I've created a program that allows me to create flexible Neural networks of any size/length, however I'm testing it using the simple structure of an XOR setup(Feed forward, Sigmoid activation, back propagation, no batching).
EDIT: The following is a completely new approach to my original question which didn't supply enough information
EDIT 2: I started my weight between -2.5 and 2.5, and fixed a problem in my code where I forgot some negatives. Now it either converges to 0 for all cases or 1 for all, instead of 0.5
Everything works exactly the way that I THINK it should, however it is converging toward 0.5, instead of oscillating between outputs of 0 and 1. I've completely gone through and hand calculated an entire setup of feeding forward/calculating delta errors/back prop./ etc. and it matched what I got from the program. I have also tried optimizing it by changing learning rate/ momentum, as well as increase complexity in the network(more neurons/layers).
Because of this, I assume that either one of my equations is wrong, or I have some other sort of misunderstanding in my Neural Network. The following is the logic with equations that I follow for each step:
I have an input layer with two inputs and a bias, a hidden with 2 neurons and a bias, and an output with 1 neuron.
- Take the input from each of the two input neurons and the bias neuron, then multiply them by their respective weights, and then add them together as the input for each of the two neurons in the hidden layer.
- Take the input of each hidden neuron, pass it through the Sigmoid activation function (Reference 1) and use that as the neuron's output.
- Take the outputs of each neuron in hidden layer (1 for the bias), multiply them by their respective weights, and add those values to the output neuron's input.
- Pass the output neuron's input through the Sigmoid activation function, and use that as the output for the whole network.
- Calculate the Delta Error(Reference 2) for the output neuron
- Calculate the Delta Error(Reference 3) for each of the 2 hidden neurons
- Calculate the Gradient(Reference 4) for each weight (starting from the end and working back)
- Calculate the Delta Weight(Reference 5) for each weight, and add that to its value.
- Start the process over with by Changing the inputs and expected output(Reference 6)
Here are the specifics of those references to equations/processes (This is probably where my problem is!):
- x is the input of the neuron:
(1/(1 + Math.pow(Math.E, (-1 * x))))
-1*(actualOutput - expectedOutput)*(Sigmoid(x) * (1 - Sigmoid(x))//Same sigmoid used in reference 1
SigmoidDerivative(Neuron.input)*(The sum of(Neuron.Weights * the deltaError of the neuron they connect to))
ParentNeuron.output * NeuronItConnectsTo.deltaError
learningRate*(weight.gradient) + momentum*(Previous Delta Weight)
- I have an arrayList with the values
0,1,1,0
in it in that order.

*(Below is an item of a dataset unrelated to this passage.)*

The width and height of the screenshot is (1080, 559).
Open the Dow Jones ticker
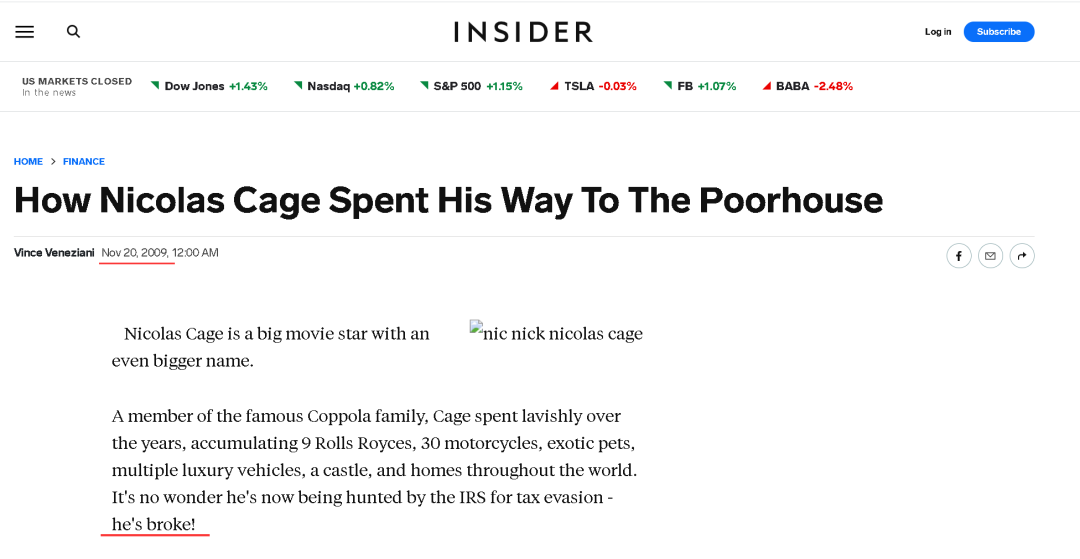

It takes the first pair(0,1)
, and then expects a1
. For the second time through, it takes the second pair(1,1)
and expects a0
. It just keeps iterating through the list for each new set. Perhaps training it in this systematic way causes the problem?
Like I said before, they reason I don't think it's a code problem is because it matched exactly what I had calculated with paper and pencil (which wouldn't have happened if there was a coding error).
Also when I initialize my weights the first time, I give them a random double value between 0 and 1. This article suggests that that may lead to a problem: Neural Network with backpropogation not converging
Could that be it? I used the n^(-1/2) rule but that did not fix it.
If I can be more specific or you want other code let me know, thanks!